From the listing below, pull out every line where the string "computer" appears.

[Data excerpts — start]

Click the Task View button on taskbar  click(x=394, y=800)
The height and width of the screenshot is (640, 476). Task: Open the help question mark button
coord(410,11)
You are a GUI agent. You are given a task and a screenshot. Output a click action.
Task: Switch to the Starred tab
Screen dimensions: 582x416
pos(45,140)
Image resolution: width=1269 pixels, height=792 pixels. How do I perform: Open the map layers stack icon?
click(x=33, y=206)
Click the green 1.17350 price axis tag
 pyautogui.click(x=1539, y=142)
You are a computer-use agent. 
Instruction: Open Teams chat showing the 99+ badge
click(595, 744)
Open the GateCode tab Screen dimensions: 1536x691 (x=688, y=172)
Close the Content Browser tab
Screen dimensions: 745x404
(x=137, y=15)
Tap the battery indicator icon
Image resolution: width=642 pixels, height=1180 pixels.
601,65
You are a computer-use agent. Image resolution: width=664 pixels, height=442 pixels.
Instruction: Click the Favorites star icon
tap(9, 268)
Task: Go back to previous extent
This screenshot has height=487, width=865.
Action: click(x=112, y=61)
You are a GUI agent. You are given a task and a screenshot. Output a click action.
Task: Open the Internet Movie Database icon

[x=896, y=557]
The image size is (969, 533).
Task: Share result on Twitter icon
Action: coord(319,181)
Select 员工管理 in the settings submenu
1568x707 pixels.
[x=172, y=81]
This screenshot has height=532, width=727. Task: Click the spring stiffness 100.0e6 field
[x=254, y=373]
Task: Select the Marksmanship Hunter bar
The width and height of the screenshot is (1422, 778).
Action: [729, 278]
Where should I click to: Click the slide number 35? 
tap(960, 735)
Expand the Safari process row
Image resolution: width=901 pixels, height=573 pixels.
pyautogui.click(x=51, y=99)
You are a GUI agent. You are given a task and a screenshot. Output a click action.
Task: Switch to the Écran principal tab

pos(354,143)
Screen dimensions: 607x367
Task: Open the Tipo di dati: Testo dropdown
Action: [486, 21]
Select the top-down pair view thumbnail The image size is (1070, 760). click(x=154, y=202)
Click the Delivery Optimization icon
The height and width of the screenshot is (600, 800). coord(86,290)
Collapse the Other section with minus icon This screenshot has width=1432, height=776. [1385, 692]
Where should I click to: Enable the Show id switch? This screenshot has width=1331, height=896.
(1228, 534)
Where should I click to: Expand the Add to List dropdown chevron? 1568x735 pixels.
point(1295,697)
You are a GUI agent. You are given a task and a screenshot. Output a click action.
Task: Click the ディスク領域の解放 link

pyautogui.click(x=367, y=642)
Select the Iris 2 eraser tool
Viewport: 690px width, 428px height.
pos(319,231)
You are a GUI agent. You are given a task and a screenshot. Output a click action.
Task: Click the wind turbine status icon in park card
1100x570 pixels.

[Data excerpts — finish]

Answer section
You are a computer-use agent. 
You are a computer-use agent. Image resolution: width=664 pixels, height=442 pixels.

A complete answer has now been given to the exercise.